Under the direction of Dr. Gerald L. Pocius, the Folklore 6020 field school will introduce beginning graduate students to ethnographic documentation methods related to landscape, buildings, narratives, and place. The school will focus on one Newfoundland community: Quidi Vidi, a small village within St. John’s.

Twenty years ago, a moratorium on cod fishing was imposed throughout the province, resulting in a massive upheaval of daily life in rural communities. Increasingly, outmigration, coupled with a gentrification of coastal communities such as Quidi Vidi, has altered traditional cultural landscapes.  Quidi Vidi has gone from a small fishing community to a gentrified romantic icon of Newfoundland culture—coping with increased tourism and changing land uses. 

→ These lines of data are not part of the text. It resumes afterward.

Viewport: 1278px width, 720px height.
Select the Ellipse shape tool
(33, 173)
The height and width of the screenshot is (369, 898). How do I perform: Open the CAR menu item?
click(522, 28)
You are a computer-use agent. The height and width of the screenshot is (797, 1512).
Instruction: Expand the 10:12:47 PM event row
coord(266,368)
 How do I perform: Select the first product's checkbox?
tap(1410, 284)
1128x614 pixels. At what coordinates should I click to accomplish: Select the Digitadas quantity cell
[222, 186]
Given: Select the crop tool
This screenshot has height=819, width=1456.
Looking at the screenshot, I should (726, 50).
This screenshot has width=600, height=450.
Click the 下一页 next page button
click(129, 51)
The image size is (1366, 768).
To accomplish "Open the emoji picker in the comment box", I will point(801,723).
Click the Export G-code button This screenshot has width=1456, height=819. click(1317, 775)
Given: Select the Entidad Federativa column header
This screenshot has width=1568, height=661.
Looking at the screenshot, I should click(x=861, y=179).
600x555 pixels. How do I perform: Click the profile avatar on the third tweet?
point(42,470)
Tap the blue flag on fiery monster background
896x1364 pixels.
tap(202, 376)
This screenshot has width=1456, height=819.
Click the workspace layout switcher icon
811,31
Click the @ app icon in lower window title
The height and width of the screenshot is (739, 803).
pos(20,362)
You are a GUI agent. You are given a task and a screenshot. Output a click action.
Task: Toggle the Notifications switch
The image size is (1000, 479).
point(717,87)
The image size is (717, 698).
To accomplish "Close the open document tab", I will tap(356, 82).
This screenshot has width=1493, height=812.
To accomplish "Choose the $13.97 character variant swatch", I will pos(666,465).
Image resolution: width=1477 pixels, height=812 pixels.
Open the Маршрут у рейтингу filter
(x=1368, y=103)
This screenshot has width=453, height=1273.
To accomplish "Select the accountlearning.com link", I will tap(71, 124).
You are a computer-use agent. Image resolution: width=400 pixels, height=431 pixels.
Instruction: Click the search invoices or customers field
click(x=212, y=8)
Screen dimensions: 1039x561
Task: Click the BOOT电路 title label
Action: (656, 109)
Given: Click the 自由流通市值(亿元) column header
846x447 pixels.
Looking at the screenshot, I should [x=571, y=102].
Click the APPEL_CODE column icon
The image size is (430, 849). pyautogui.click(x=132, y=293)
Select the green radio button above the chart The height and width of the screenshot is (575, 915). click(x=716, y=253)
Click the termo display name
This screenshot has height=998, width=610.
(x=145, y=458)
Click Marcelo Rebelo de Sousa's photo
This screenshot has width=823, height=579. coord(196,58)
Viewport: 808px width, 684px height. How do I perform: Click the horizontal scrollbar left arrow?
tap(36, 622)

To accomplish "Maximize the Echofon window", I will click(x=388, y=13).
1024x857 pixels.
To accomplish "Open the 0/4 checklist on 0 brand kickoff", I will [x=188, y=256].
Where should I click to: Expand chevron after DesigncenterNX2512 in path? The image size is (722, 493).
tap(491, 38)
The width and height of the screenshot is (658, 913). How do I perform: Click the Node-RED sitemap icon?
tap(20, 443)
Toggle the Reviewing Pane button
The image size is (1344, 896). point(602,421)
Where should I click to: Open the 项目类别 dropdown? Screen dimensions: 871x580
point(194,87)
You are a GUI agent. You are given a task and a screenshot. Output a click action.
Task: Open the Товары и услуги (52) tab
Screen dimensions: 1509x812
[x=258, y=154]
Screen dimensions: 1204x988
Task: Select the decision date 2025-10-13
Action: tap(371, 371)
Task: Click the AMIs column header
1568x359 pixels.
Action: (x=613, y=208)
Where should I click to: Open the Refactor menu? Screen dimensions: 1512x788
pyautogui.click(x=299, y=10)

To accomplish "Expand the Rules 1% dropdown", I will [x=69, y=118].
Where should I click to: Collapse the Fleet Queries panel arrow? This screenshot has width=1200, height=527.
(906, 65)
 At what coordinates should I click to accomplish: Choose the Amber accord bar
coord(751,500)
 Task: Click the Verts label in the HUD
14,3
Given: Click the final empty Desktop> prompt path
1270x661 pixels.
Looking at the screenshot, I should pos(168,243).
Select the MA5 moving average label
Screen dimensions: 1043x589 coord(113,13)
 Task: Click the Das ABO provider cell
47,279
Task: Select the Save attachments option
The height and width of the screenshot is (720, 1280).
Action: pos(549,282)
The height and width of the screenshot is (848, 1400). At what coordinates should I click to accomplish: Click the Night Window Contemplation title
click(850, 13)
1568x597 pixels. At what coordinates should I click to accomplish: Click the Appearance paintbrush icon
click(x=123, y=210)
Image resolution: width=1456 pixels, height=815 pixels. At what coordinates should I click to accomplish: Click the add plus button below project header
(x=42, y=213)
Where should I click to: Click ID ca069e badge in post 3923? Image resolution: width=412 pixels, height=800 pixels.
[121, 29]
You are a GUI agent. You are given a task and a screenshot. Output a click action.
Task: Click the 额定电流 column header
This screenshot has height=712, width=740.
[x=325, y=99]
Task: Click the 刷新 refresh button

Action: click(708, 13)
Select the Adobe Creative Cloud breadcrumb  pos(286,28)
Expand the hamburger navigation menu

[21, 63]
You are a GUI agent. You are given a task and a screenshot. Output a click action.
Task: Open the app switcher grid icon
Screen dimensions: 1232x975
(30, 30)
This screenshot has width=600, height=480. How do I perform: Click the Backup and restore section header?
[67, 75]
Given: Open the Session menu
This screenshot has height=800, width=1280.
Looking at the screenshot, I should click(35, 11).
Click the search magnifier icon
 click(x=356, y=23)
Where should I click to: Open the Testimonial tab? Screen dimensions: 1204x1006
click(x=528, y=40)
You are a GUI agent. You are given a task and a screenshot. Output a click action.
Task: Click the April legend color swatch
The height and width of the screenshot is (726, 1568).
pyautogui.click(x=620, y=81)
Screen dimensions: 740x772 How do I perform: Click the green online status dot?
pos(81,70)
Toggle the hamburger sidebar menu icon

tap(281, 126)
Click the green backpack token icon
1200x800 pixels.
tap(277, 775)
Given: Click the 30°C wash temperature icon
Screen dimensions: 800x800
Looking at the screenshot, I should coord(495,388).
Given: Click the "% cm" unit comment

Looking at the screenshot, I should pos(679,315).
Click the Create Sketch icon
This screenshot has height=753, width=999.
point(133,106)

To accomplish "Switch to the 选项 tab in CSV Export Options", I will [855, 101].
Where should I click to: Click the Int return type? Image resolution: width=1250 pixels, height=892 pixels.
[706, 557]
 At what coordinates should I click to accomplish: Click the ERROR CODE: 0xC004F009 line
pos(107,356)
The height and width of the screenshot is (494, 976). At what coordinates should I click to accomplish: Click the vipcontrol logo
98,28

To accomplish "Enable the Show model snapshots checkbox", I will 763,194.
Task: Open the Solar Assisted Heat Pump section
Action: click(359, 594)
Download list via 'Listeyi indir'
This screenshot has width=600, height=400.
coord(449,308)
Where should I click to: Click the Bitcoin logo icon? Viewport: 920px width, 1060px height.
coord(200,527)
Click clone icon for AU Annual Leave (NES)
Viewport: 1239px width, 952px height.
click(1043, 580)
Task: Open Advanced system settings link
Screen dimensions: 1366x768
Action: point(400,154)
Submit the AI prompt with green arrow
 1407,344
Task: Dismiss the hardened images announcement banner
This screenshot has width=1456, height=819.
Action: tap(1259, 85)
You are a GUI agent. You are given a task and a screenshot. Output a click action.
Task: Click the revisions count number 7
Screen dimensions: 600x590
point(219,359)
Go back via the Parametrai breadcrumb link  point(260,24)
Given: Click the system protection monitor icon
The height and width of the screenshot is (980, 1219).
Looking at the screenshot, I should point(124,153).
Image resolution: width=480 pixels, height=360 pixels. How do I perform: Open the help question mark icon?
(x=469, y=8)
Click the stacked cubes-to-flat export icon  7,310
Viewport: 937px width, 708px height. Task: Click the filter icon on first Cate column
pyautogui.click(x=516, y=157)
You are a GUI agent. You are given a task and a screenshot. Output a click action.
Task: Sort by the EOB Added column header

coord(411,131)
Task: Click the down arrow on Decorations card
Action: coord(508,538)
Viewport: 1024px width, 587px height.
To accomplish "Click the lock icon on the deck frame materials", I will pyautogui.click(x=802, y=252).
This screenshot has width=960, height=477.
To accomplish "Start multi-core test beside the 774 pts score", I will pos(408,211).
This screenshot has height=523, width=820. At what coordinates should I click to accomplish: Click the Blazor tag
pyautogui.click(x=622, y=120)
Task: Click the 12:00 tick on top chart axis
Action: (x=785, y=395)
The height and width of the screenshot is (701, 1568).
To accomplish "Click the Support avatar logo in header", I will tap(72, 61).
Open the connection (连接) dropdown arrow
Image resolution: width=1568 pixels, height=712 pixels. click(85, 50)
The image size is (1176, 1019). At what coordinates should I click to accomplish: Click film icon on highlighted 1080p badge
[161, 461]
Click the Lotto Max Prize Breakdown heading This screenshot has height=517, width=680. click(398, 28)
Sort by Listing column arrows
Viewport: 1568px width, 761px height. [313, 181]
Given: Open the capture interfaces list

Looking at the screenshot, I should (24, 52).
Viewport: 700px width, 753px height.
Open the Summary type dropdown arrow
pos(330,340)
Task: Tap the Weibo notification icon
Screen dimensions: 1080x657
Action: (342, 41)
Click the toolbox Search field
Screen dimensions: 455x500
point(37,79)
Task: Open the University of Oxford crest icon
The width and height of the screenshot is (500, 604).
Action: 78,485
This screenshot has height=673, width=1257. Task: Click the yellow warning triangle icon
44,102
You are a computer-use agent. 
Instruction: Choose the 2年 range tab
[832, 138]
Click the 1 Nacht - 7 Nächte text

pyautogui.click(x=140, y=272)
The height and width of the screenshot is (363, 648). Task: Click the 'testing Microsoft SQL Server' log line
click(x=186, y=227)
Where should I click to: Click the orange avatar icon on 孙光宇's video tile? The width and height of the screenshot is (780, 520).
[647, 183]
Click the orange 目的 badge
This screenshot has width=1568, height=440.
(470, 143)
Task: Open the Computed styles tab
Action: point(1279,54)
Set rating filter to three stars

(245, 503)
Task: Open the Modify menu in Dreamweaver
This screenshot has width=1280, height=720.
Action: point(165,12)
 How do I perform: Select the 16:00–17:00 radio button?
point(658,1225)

This course will document evolving village spaces, focusing both on buildings and landscapes, and how the place has been imagined and used over recent generations. Working with long-time residents, students will learn how to conduct interviews, record buildings, and describe the places in the Quidi Vidi of both past and present.

The Quidi Vidi Field School is part of a partnership project to document the folklore and oral history of Quidi Vidi, organized by the Department of Folklore at Memorial, the Heritage Foundation of Newfoundland and Labrador, The City of St. John's, and the Quidi Vidi Village Foundation.